* [READING PASSAGE]:
Permalink
Branch: master
Find file Copy path
373e67a Feb 6, 2019
3 contributors

Users who have contributed to this file

@LeeHowes @terhuhf @gunchu
274 lines (198 sloc) 12 KB

Futures

Futures is a framework for expressing asynchronous code in C++ using the Promise/Future pattern.

Overview

Folly Futures is an async C++ framework inspired by Twitter's Futures implementation in Scala (see also Future.scala, Promise.scala, and friends), and loosely builds upon the existing but anemic Futures code found in the C++11 standard (std::future) and boost::future (especially >= 1.53.0). Although inspired by the C++11 std::future interface, it is not a drop-in replacement because some ideas don't translate well enough to maintain API compatibility.

The primary difference from std::future is that you can attach callbacks to Futures (with thenValue or thenTry), under the control of an executor to manage where work runs, which enables sequential and parallel composition of Futures for cleaner asynchronous code.

Brief Synopsis

#include <folly/futures/Future.h>
#include <folly/executors/ThreadedExecutor.h>
using namespace folly;
using namespace std;

void foo(int x) {
  // do something with x
  cout << "foo(" << x << ")" << endl;
}

// ...

* [SUPPLIED ENTRIES]:
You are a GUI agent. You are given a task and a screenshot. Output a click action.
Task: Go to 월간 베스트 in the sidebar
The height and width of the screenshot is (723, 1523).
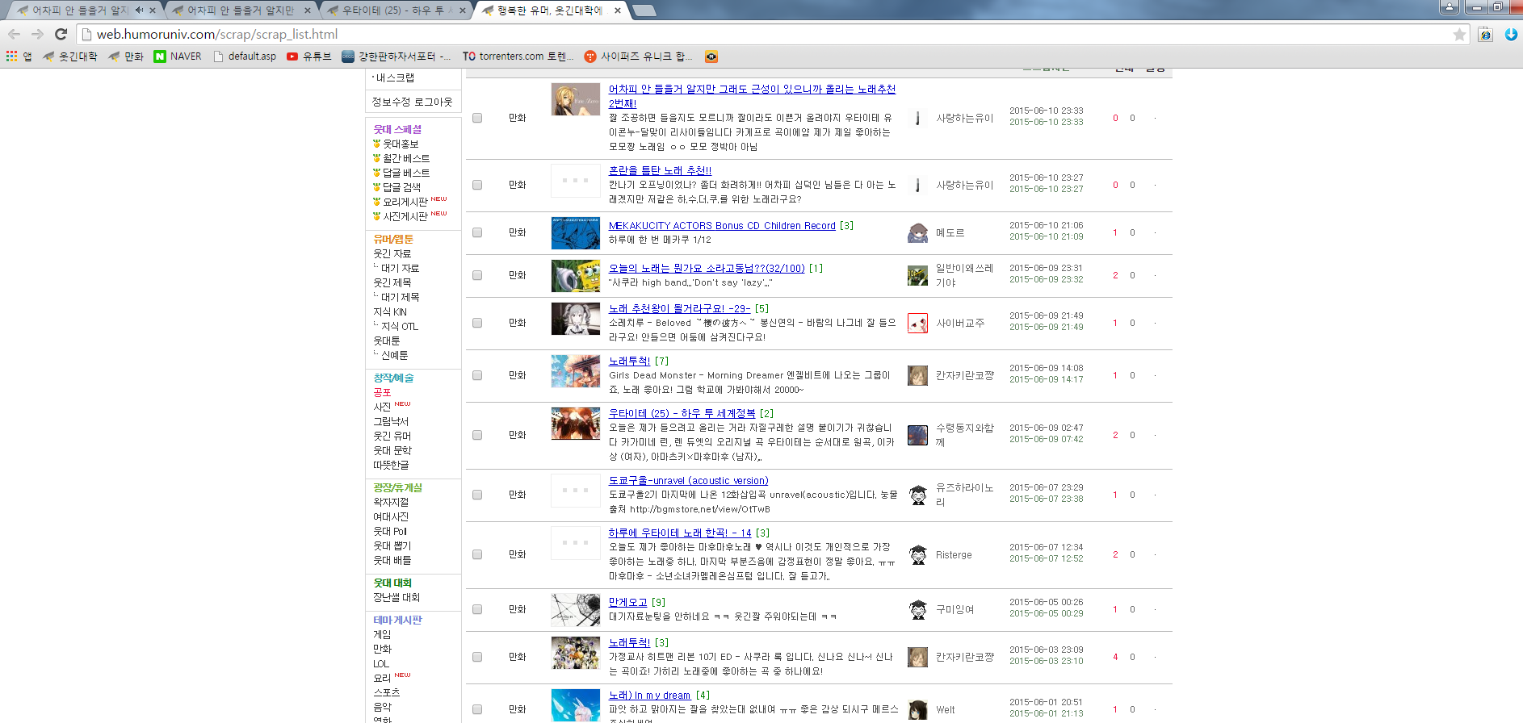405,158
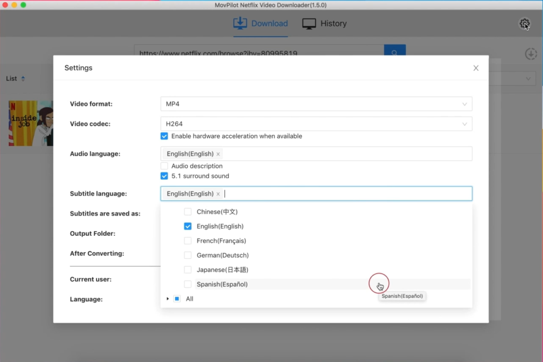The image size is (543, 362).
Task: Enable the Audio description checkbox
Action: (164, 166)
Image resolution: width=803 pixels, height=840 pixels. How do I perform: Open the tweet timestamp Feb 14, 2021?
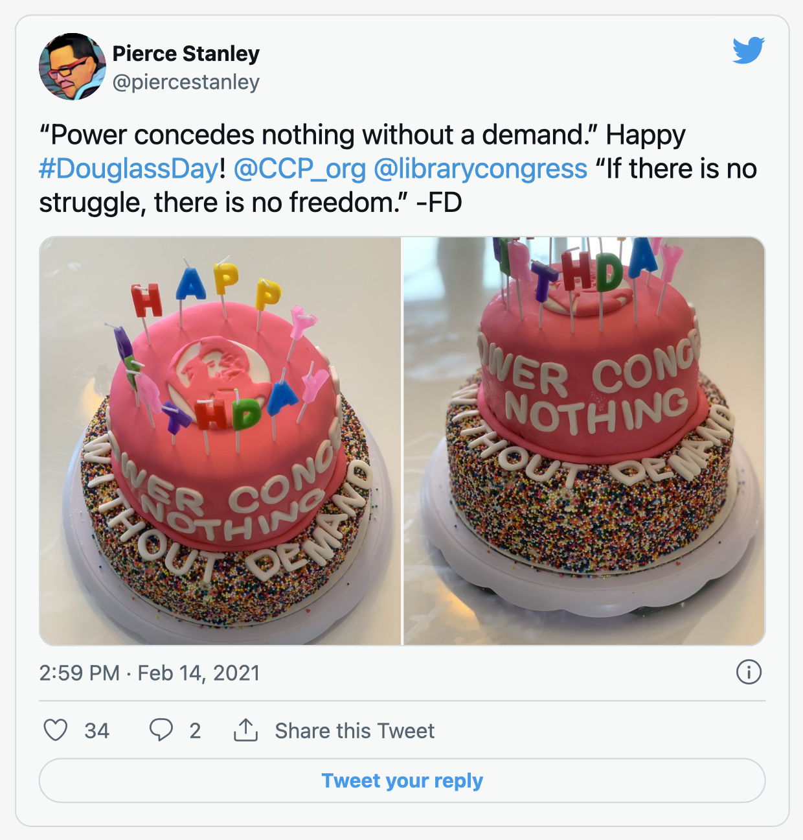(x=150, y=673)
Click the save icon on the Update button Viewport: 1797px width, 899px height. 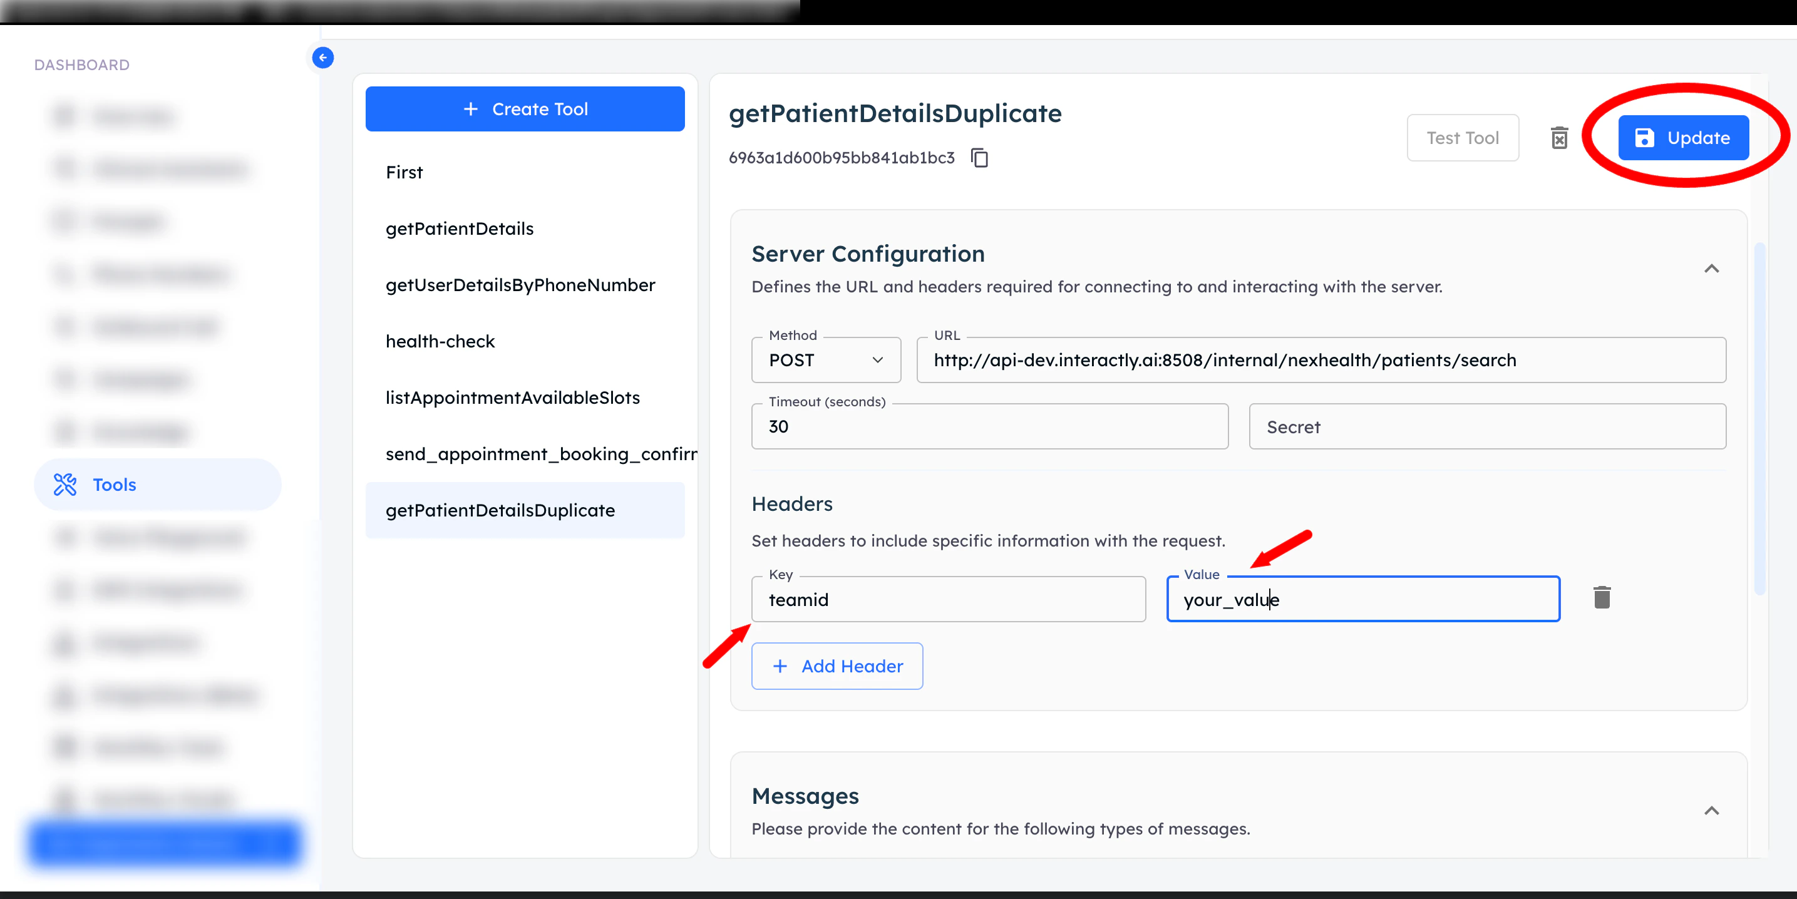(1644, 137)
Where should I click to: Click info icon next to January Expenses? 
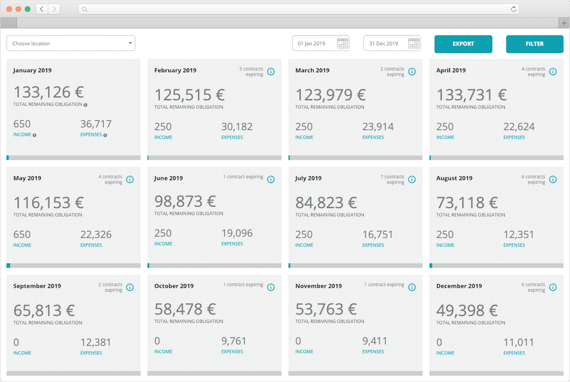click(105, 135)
* * *
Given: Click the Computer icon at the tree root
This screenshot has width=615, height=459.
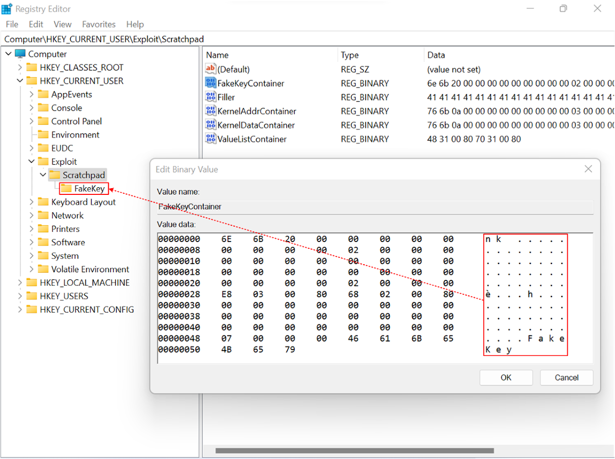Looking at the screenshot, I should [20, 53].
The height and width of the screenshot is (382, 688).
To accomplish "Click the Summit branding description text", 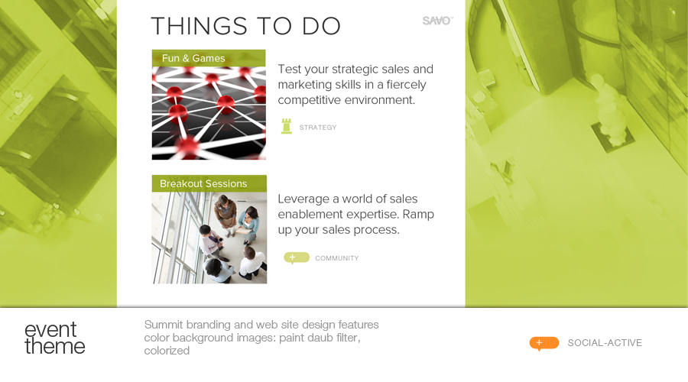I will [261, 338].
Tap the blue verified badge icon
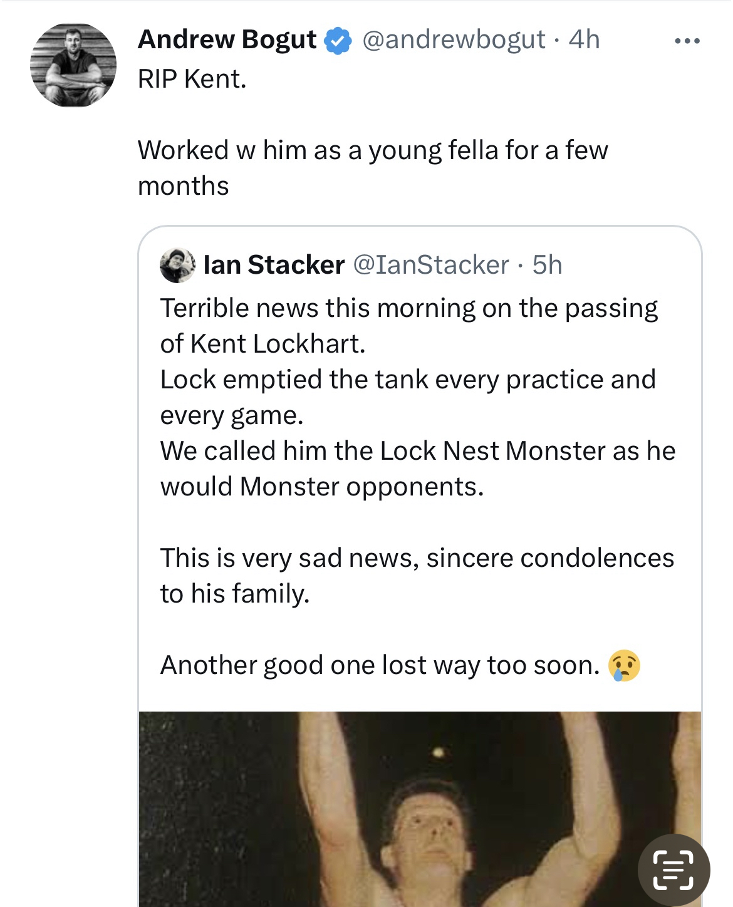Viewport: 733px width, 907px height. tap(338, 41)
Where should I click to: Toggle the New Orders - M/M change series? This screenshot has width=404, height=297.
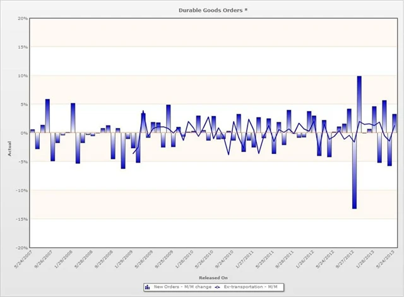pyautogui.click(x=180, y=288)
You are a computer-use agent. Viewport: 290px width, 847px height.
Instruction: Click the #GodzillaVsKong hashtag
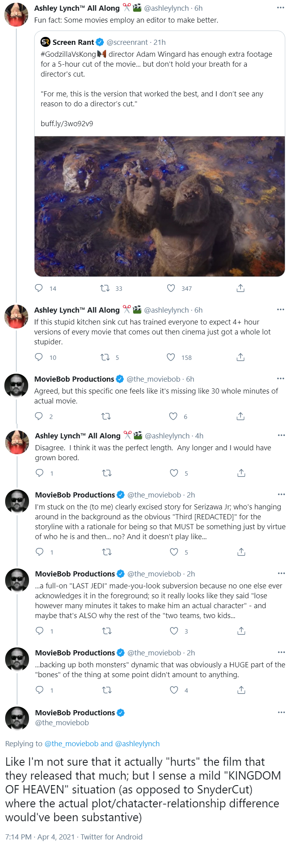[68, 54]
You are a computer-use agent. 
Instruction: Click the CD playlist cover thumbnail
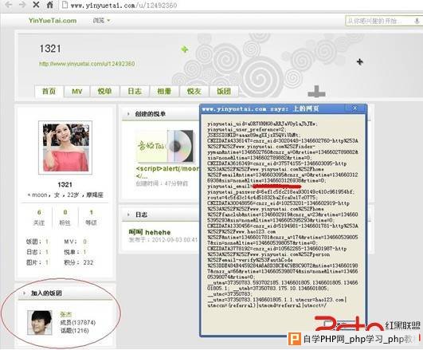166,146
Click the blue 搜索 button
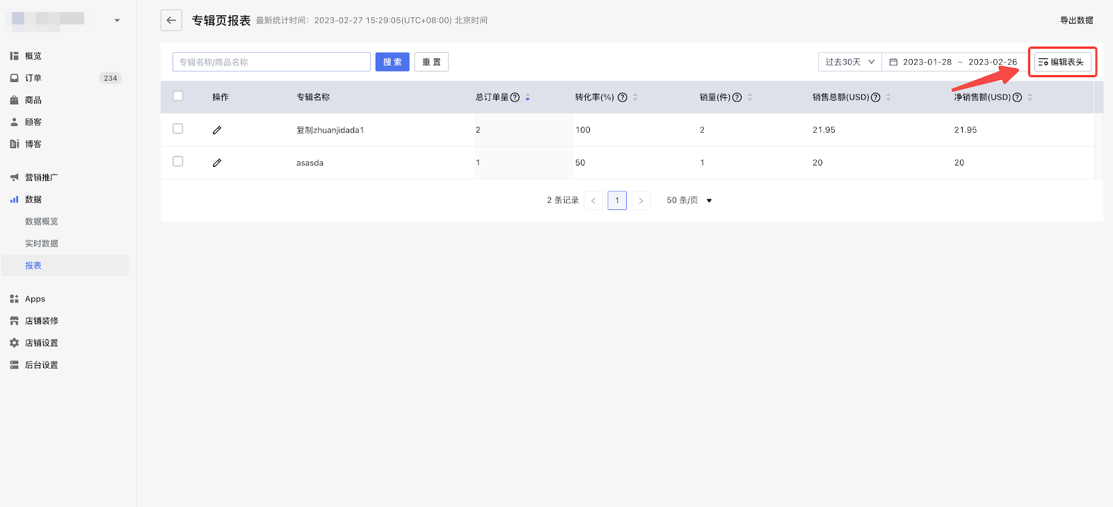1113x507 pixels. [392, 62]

* [WORK TO COMPLETE]: From the Folly Futures page, reproduce word for word the passage that starts with the words "The primary difference" and ends with "cleaner asynchronous code.". Draw only on the Folly Futures page and leave the records aside.

* [SOLUTION]:
The primary difference from std::future is that you can attach callbacks to Futures (with thenValue or thenTry), under the control of an executor to manage where work runs, which enables sequential and parallel composition of Futures for cleaner asynchronous code.